=== Available records ===
====================

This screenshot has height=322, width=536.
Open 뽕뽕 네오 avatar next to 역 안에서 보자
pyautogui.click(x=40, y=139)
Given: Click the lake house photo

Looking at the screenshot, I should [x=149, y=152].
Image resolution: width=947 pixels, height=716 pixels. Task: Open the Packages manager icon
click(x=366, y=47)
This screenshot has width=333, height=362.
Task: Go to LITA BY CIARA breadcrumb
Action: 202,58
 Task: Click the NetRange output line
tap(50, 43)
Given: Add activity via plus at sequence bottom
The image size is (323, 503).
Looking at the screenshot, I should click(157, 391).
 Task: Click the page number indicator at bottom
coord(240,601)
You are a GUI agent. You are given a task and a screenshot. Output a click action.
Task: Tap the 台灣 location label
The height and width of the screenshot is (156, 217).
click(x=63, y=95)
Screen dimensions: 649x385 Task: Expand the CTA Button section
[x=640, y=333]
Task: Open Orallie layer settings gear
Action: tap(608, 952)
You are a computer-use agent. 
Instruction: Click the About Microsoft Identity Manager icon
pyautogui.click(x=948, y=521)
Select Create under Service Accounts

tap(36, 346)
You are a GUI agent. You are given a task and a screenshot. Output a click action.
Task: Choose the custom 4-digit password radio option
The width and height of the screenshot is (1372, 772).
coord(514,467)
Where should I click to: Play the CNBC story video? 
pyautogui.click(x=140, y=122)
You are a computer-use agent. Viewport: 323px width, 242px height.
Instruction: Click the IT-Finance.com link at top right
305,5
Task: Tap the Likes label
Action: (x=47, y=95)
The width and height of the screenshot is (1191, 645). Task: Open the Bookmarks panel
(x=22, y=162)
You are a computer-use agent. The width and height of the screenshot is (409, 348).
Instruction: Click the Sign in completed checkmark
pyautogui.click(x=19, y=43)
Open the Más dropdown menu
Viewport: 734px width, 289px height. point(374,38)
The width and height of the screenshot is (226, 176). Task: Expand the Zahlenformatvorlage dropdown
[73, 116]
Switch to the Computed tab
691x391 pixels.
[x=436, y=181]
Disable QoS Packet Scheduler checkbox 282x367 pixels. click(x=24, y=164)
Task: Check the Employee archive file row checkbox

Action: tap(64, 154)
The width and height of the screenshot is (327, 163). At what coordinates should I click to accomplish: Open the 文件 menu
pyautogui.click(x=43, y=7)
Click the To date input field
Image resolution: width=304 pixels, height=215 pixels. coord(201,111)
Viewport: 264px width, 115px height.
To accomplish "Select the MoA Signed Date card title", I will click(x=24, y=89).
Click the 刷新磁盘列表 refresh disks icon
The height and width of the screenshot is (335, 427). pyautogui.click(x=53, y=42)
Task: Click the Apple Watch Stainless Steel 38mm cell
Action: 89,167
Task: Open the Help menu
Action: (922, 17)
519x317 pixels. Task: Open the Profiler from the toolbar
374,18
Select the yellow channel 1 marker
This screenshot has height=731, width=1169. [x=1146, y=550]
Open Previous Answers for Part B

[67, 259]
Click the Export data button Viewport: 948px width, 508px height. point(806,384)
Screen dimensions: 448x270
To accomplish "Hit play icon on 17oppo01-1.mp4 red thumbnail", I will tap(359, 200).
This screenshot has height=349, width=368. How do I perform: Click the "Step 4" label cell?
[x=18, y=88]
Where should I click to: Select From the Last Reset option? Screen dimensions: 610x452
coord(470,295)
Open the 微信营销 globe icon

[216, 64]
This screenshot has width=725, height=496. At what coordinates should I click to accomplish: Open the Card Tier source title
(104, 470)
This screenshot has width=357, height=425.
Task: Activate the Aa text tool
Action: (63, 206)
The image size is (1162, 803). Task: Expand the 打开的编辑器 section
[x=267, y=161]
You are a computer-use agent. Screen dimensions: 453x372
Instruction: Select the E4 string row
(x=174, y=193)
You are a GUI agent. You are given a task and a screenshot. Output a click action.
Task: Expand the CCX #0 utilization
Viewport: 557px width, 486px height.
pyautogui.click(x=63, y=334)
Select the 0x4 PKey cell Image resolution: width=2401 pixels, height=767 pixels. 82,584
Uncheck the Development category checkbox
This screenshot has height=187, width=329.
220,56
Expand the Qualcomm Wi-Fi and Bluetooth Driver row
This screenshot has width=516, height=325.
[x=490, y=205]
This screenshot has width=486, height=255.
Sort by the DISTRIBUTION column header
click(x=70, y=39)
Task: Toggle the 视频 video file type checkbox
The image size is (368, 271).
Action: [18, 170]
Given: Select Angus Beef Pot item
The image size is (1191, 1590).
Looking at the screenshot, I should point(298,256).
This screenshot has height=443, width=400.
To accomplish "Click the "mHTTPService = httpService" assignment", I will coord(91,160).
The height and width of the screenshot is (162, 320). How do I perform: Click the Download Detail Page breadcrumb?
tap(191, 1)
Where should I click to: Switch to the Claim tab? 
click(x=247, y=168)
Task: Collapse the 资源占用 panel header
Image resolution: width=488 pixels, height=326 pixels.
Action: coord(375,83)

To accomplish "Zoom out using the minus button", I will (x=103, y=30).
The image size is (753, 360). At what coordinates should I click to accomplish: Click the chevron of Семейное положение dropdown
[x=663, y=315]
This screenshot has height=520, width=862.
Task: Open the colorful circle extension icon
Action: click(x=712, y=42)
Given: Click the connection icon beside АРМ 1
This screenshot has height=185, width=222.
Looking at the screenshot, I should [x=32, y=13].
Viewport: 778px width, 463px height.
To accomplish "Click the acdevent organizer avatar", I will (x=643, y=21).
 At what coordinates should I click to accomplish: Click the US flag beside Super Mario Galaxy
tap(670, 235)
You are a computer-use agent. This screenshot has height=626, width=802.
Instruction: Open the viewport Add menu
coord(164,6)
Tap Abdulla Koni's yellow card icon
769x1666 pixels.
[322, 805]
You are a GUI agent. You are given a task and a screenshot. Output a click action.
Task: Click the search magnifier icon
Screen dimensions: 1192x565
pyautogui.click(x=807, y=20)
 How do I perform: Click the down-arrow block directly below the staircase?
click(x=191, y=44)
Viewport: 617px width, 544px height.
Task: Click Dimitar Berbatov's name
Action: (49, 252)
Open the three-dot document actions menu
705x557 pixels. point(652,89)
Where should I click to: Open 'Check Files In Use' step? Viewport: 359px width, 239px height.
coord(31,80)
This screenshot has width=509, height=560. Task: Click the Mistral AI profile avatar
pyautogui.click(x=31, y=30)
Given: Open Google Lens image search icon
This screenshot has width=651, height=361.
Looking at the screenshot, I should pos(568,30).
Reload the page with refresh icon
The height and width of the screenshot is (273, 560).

====================

=== What the task asks ===
Repeat exactly, please, each line from the beginning of the data through the line with "You are a computer-use agent. Viewport: 323px" in it, and only those lines.

=== Response box ===
This screenshot has height=322, width=536.
Open 뽕뽕 네오 avatar next to 역 안에서 보자
pyautogui.click(x=40, y=139)
Given: Click the lake house photo

Looking at the screenshot, I should [x=149, y=152].
Image resolution: width=947 pixels, height=716 pixels. Task: Open the Packages manager icon
click(x=366, y=47)
This screenshot has width=333, height=362.
Task: Go to LITA BY CIARA breadcrumb
Action: 202,58
 Task: Click the NetRange output line
tap(50, 43)
Given: Add activity via plus at sequence bottom
The image size is (323, 503).
Looking at the screenshot, I should click(157, 391).
 Task: Click the page number indicator at bottom
coord(240,601)
You are a GUI agent. You are given a task and a screenshot. Output a click action.
Task: Tap the 台灣 location label
The height and width of the screenshot is (156, 217).
click(x=63, y=95)
Screen dimensions: 649x385 Task: Expand the CTA Button section
[x=640, y=333]
Task: Open Orallie layer settings gear
Action: tap(608, 952)
You are a computer-use agent. 
Instruction: Click the About Microsoft Identity Manager icon
pyautogui.click(x=948, y=521)
Select Create under Service Accounts

tap(36, 346)
You are a GUI agent. You are given a task and a screenshot. Output a click action.
Task: Choose the custom 4-digit password radio option
The width and height of the screenshot is (1372, 772).
coord(514,467)
Where should I click to: Play the CNBC story video? 
pyautogui.click(x=140, y=122)
You are a computer-use agent. Viewport: 323px width, 242px height.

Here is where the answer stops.